So here we are in our sesquicentennial year, which has been duly branded Canada150, and the party is again in full swing. But unlike Expo, which showcased the world, Canada 150 is a more inward-looking, scaled-down affair, with only the family and a few close friends in attendance.
Does Canada look as cool now as it did then? In this, as in all moments of such civic portent, the mythmaking machinery will work hard to convince us of our success as a democracy, a nation, and a unified people. Much of that is justified; some of it is not. An unvarnished look at the reality of the Canadian experience reveals some glaring tensions. So how do you take something as complex, nuanced, diverse and full of contradictions as a nation and subject it to the laser focus required by a brand?
We asked Simon Anhalt, the British brand strategist who originally coined the term ‘nation brand’ 20 years ago. He makes an important distinction between ‘brand’ and ‘branding’ in this context: “Nation branding doesn’t actually exist. I’ve been studying and researching this field for 20 years now, and I still have not found one single case of a country that has successfully, deliberately changed its overarching image through any form of communication.”
That challenge has certainly not stopped nations from trying. Back in the 1990s, for instance, the “Cool Britannia” campaign tried to rebrand the UK as young, creative and current, with a heavy emphasis on fashion and music. It flopped, mostly because of its London-centric messaging.

## Provided data
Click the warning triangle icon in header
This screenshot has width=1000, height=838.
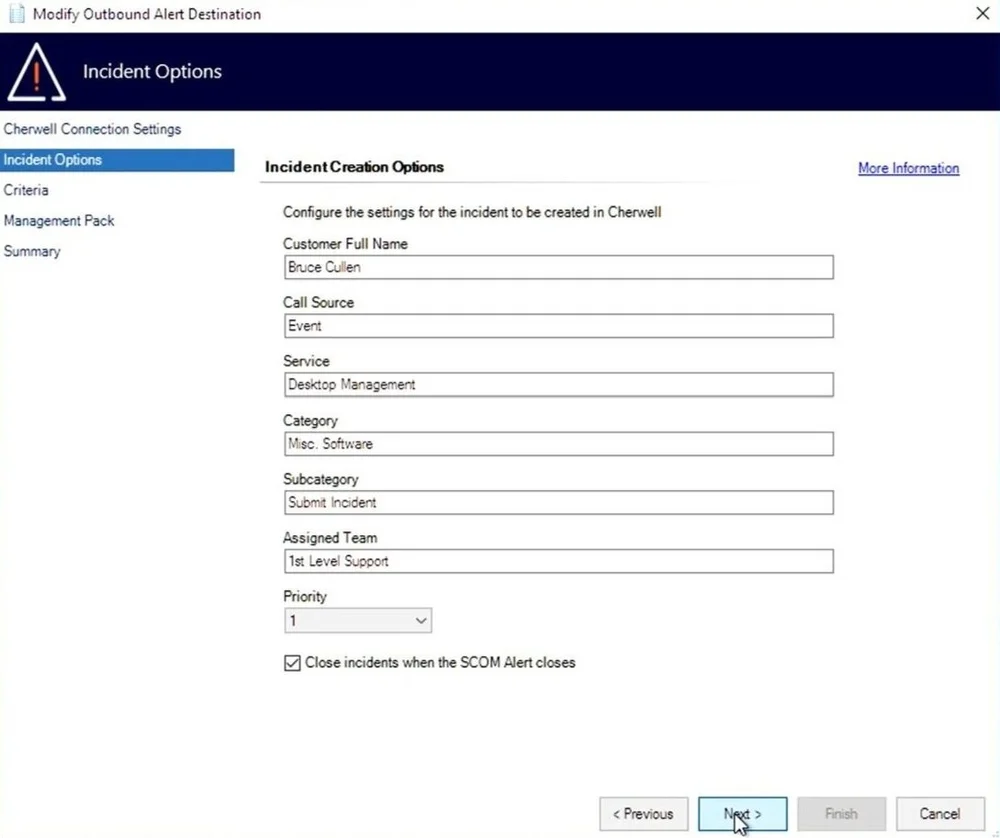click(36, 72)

---

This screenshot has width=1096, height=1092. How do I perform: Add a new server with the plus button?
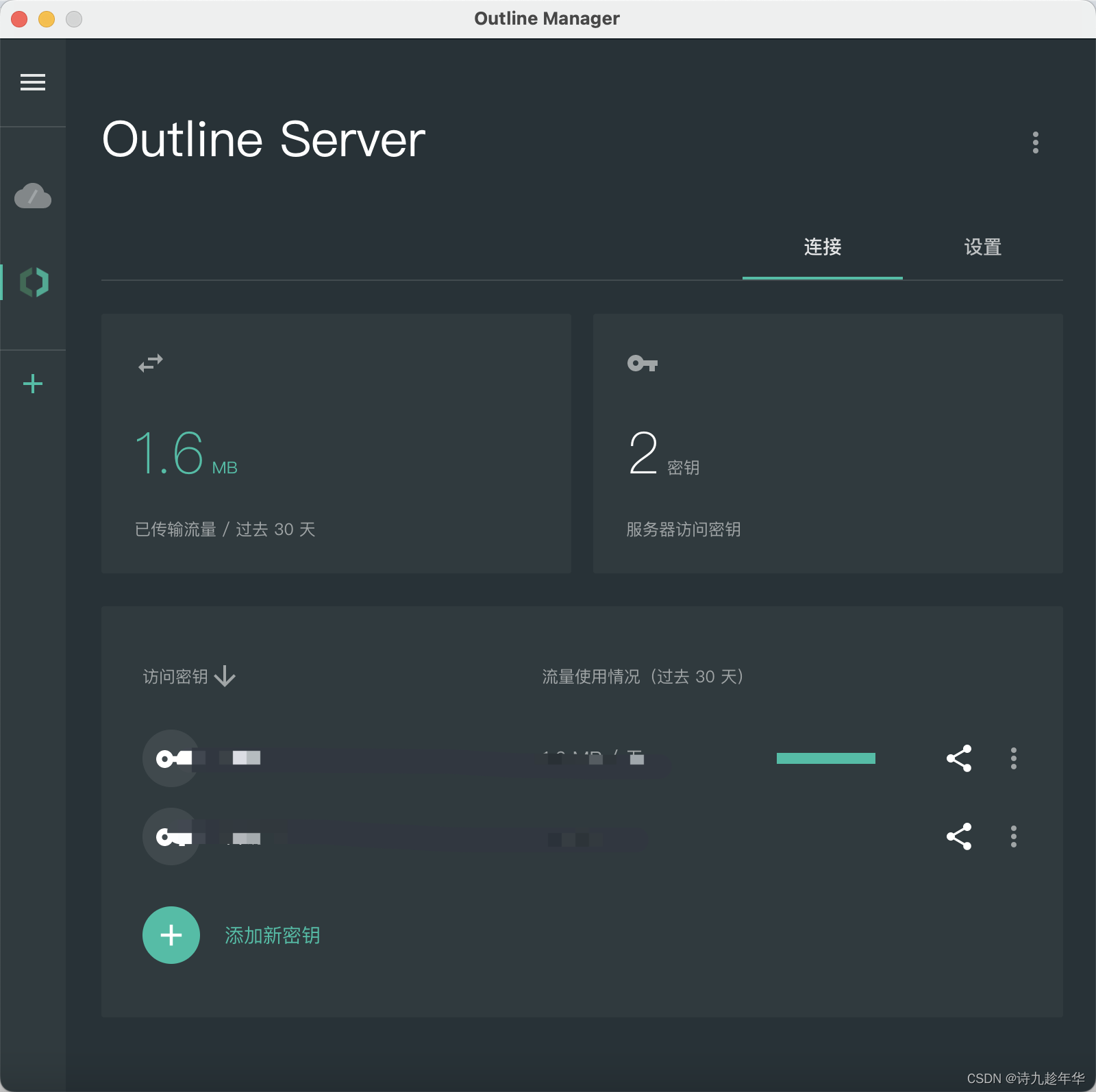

## What is being asked
In the Canada150 text:
(a) How does the text describe Canada 150 in contrast to Expo?
(b) Who first coined the term "nation brand," and how many years ago?
(c) Why did the "Cool Britannia" campaign flop?

## Right answer
(a) Canada 150 is a more inward-looking, scaled-down affair, with only the family and a few close friends in attendance.
(b) Simon Anhalt, a British brand strategist, coined it 20 years ago.
(c) It flopped mostly because of its London-centric messaging.